Another surprise was reported a few days later. As we chose Europe as the region for our test, most of the EU traffic went to the US, which at that point in time (middle of the night) had almost no traffic.
Now we need to speak about a “little” detail. We query prices and accomodation information from our “Advertisers”, like Expedia or Booking. As a matter of fact, if our load increases, so does the load on our Advertisers. Our servers were able to handle the quick increase in load, but the servers of one of our advertisers didn’t.
We’re still sorry for that!

For the coming failover tests we worked around these issue by choosing another region with less traffic. We also started implementing a feature that we call “increase based rate limiting”.
This feature works like a classic rate limiter, but it uses a flexible threshold that automatically adjusts to traffic using a time window based approach. If the traffic increases too fast, we limit traffic. After some time, we increase the threshold based on demand and repeat the whole process.
This gives our infrastructure enough time to scale up and also protects us against other sudden traffic spikes.

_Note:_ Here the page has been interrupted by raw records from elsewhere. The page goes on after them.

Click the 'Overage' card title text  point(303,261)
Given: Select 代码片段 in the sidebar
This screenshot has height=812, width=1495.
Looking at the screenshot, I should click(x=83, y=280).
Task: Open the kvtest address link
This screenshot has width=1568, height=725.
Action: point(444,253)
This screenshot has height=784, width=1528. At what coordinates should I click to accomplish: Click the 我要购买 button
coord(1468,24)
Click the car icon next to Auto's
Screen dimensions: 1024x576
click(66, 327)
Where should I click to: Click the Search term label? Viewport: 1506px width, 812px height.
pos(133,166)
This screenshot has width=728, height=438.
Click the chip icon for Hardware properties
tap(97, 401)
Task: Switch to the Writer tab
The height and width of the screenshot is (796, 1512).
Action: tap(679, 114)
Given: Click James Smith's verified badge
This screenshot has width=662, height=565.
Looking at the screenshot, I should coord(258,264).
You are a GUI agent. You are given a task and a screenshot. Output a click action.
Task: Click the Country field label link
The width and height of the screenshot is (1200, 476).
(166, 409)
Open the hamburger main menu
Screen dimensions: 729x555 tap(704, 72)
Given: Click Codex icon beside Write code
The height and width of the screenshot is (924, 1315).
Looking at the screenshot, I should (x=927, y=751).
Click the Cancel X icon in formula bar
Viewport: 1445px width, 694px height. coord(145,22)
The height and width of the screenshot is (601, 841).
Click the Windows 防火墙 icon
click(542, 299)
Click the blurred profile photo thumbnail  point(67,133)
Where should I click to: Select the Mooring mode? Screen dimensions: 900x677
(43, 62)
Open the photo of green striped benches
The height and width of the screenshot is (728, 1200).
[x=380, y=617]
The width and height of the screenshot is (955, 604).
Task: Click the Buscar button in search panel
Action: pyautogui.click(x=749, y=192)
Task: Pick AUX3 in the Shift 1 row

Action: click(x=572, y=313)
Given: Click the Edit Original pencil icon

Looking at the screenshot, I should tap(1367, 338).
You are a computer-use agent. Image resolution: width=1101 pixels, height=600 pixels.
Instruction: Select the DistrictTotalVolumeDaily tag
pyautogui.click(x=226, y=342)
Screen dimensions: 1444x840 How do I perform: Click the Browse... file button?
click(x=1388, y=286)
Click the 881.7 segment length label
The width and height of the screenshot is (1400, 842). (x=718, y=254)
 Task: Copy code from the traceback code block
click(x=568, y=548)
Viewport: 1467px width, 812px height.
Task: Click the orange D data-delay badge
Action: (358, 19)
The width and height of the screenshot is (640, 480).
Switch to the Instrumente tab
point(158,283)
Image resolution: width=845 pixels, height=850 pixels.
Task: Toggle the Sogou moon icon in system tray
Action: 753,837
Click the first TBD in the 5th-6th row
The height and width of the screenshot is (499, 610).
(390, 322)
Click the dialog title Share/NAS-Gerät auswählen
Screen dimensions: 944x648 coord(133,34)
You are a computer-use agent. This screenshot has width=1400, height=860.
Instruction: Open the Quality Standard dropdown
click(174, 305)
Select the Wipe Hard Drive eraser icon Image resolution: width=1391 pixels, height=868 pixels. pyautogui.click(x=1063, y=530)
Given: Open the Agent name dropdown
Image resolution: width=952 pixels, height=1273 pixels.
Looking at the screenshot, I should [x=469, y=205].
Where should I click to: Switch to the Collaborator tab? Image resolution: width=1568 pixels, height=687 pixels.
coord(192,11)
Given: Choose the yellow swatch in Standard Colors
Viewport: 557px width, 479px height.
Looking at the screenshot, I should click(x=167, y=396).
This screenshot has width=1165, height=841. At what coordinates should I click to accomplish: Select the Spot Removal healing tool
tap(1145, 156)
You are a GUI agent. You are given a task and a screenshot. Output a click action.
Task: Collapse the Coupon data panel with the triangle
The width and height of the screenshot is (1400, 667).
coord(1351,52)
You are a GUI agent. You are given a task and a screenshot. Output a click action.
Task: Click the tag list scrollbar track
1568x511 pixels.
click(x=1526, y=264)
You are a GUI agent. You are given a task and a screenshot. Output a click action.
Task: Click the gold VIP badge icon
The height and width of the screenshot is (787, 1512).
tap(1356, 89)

A graph showing how increase based rate limiting works

What’s left to say

All in all, we’re very happy with the results.
Not only are we now able to serve our users faster, we are now also more resilient on regional outages. Even the complexity of our code was reduced. For example: we did not have to cover cases for “unsupported” locales anymore.
Without our prior investments in technologies like Kafka, Istio, Kubernetes and also our move to Google Cloud, this would probably not have been possible. It’s always nice to see all these things coming together to build something that we previously thought to be impossible.